• _WORK TO COMPLETE_:
Please return each of the entries below exactly as they appear.

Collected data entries
╭──
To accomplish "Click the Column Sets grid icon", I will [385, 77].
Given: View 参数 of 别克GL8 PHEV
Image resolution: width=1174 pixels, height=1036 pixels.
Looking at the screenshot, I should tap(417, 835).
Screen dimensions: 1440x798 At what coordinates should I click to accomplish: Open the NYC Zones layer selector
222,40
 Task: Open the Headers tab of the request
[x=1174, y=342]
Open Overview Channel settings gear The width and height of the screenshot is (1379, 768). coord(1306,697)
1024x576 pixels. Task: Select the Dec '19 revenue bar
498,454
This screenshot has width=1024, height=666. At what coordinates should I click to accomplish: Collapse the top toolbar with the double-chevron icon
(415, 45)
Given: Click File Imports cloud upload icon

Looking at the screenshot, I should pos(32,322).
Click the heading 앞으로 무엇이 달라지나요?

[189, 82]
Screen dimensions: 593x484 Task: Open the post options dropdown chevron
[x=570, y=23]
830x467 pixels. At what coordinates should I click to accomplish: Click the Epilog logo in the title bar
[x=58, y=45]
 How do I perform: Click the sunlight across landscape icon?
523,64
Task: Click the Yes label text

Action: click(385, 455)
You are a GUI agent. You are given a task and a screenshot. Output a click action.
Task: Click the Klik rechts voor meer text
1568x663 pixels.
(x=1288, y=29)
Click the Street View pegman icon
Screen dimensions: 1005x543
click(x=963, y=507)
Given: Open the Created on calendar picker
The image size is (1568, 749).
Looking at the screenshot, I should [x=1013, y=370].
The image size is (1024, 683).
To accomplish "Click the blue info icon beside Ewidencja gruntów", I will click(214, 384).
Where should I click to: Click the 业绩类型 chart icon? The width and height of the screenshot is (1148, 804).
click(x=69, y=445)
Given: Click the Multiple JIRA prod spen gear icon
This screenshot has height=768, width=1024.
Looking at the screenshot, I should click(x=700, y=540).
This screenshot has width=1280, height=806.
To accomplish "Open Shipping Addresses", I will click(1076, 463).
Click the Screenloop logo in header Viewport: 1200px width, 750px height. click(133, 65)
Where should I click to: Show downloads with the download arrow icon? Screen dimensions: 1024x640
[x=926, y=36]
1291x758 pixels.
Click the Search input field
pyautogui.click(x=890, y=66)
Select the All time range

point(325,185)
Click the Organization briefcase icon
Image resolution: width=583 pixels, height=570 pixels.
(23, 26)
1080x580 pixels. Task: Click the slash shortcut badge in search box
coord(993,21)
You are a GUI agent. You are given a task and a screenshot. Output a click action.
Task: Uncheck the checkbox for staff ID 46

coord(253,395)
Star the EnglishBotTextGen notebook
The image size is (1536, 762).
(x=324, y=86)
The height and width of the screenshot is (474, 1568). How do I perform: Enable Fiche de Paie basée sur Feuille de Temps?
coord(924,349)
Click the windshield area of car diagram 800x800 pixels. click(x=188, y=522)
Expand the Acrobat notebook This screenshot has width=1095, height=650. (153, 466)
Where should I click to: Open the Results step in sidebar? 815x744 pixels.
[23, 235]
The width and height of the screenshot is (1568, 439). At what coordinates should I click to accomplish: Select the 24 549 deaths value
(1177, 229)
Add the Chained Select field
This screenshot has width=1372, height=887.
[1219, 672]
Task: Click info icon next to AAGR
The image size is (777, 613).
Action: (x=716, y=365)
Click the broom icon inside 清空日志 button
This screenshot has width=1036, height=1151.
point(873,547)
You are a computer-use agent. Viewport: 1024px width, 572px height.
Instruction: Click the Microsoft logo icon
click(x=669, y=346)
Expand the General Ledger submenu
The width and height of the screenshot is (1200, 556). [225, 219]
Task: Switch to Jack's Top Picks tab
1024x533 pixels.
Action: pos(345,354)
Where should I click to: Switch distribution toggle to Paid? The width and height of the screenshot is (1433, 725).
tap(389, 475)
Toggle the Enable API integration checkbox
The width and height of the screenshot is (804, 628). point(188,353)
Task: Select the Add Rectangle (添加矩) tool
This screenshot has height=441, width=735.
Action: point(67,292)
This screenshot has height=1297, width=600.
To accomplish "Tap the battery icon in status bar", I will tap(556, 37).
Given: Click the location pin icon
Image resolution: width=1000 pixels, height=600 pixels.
╰──
• _RESPONSE FOR THIS EXERCISE_:
To accomplish "Click the Column Sets grid icon", I will [385, 77].
Given: View 参数 of 别克GL8 PHEV
Image resolution: width=1174 pixels, height=1036 pixels.
Looking at the screenshot, I should tap(417, 835).
Screen dimensions: 1440x798 At what coordinates should I click to accomplish: Open the NYC Zones layer selector
222,40
 Task: Open the Headers tab of the request
[x=1174, y=342]
Open Overview Channel settings gear The width and height of the screenshot is (1379, 768). coord(1306,697)
1024x576 pixels. Task: Select the Dec '19 revenue bar
498,454
This screenshot has width=1024, height=666. At what coordinates should I click to accomplish: Collapse the top toolbar with the double-chevron icon
(415, 45)
Given: Click File Imports cloud upload icon

Looking at the screenshot, I should pos(32,322).
Click the heading 앞으로 무엇이 달라지나요?

[189, 82]
Screen dimensions: 593x484 Task: Open the post options dropdown chevron
[x=570, y=23]
830x467 pixels. At what coordinates should I click to accomplish: Click the Epilog logo in the title bar
[x=58, y=45]
 How do I perform: Click the sunlight across landscape icon?
523,64
Task: Click the Yes label text

Action: click(385, 455)
You are a GUI agent. You are given a task and a screenshot. Output a click action.
Task: Click the Klik rechts voor meer text
1568x663 pixels.
(x=1288, y=29)
Click the Street View pegman icon
Screen dimensions: 1005x543
click(x=963, y=507)
Given: Open the Created on calendar picker
The image size is (1568, 749).
Looking at the screenshot, I should [x=1013, y=370].
The image size is (1024, 683).
To accomplish "Click the blue info icon beside Ewidencja gruntów", I will click(214, 384).
Where should I click to: Click the 业绩类型 chart icon? The width and height of the screenshot is (1148, 804).
click(x=69, y=445)
Given: Click the Multiple JIRA prod spen gear icon
This screenshot has height=768, width=1024.
Looking at the screenshot, I should click(x=700, y=540).
This screenshot has width=1280, height=806.
To accomplish "Open Shipping Addresses", I will click(1076, 463).
Click the Screenloop logo in header Viewport: 1200px width, 750px height. click(133, 65)
Where should I click to: Show downloads with the download arrow icon? Screen dimensions: 1024x640
[x=926, y=36]
1291x758 pixels.
Click the Search input field
pyautogui.click(x=890, y=66)
Select the All time range

point(325,185)
Click the Organization briefcase icon
Image resolution: width=583 pixels, height=570 pixels.
(23, 26)
1080x580 pixels. Task: Click the slash shortcut badge in search box
coord(993,21)
You are a GUI agent. You are given a task and a screenshot. Output a click action.
Task: Uncheck the checkbox for staff ID 46

coord(253,395)
Star the EnglishBotTextGen notebook
The image size is (1536, 762).
(x=324, y=86)
The height and width of the screenshot is (474, 1568). How do I perform: Enable Fiche de Paie basée sur Feuille de Temps?
coord(924,349)
Click the windshield area of car diagram 800x800 pixels. click(x=188, y=522)
Expand the Acrobat notebook This screenshot has width=1095, height=650. (153, 466)
Where should I click to: Open the Results step in sidebar? 815x744 pixels.
[23, 235]
The width and height of the screenshot is (1568, 439). At what coordinates should I click to accomplish: Select the 24 549 deaths value
(1177, 229)
Add the Chained Select field
This screenshot has width=1372, height=887.
[1219, 672]
Task: Click info icon next to AAGR
The image size is (777, 613).
Action: (x=716, y=365)
Click the broom icon inside 清空日志 button
This screenshot has width=1036, height=1151.
point(873,547)
You are a computer-use agent. Viewport: 1024px width, 572px height.
Instruction: Click the Microsoft logo icon
click(x=669, y=346)
Expand the General Ledger submenu
The width and height of the screenshot is (1200, 556). [225, 219]
Task: Switch to Jack's Top Picks tab
1024x533 pixels.
Action: pos(345,354)
Where should I click to: Switch distribution toggle to Paid? The width and height of the screenshot is (1433, 725).
tap(389, 475)
Toggle the Enable API integration checkbox
The width and height of the screenshot is (804, 628). point(188,353)
Task: Select the Add Rectangle (添加矩) tool
This screenshot has height=441, width=735.
Action: point(67,292)
This screenshot has height=1297, width=600.
To accomplish "Tap the battery icon in status bar", I will tap(556, 37).
Given: Click the location pin icon
Image resolution: width=1000 pixels, height=600 pixels.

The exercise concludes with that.